NACHRICHTEN

Gelebte Einheit in der Verschiedenheit

Zeugnis eine tansanischen Schwester in Deutschland

Als ich vor 8 Jahren nach Deutschland gekommen bin, war ich sehr froh, denn ich wollte meinen Mitschwestern helfen. Aber zuerst musste ich viel lernen bzw. kennenlernen: die Sprache, die Kultur, die Menschen… Der Anfang war sehr schwer. Aber allmählich wurde es besser. So konnte ich z.B. kein Deutsch sprechen, aber mit viel Geduld und Übung kann ich jetzt sprechen. Ich bin sehr dankbar dafür, vor allem auch für die Hilfe und Geduld, die ich von den Schwestern und vielen Menschen hier in Deutschland erfahren habe.

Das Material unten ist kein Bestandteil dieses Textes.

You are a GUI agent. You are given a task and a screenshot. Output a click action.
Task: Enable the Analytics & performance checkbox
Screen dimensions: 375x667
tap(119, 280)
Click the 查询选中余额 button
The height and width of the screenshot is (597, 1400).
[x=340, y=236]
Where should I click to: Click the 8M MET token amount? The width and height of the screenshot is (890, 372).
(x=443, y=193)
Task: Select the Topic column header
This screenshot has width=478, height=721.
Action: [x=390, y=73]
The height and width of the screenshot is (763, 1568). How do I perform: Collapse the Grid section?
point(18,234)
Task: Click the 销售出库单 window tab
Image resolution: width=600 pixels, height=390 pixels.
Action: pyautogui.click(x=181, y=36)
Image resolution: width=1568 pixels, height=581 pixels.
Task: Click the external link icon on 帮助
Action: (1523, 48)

Viele Schwestern hier in Deutschland sind alt und zum Alter kommen bei vielen von ihnen noch Krankheiten hinzu, so dass sie Hilfe und Unterstützung brauchen. Aber die Schwestern sind trotzdem sehr bemüht, vieles selbst zu tun bzw. zu helfen. Das kann ich von meinen Mitschwestern hier in Deutschland lernen, dass meine Berufung im Alter noch genauso da ist – bzw. sich durch das Leben vertieft und gefestigt hat. So stehen die Schwestern jeden Morgen auf und kommen in die Kapelle, obwohl es ihnen gesundheitlich nicht so gut geht. Sie lieben das Leben in der Gemeinschaft und halten daran fest, solange es möglich ist. Das gibt mir Mut und Kraft, Zeit für die Schwestern zu haben, ihnen zuzuhören, ihnen mit Wertschätzung und Achtung zu begegnen und ihnen zu helfen, wo immer es mir möglich ist.

Ich danke allen Schwestern für die Liebe, die sie mir gezeigt haben. Gott vegelts.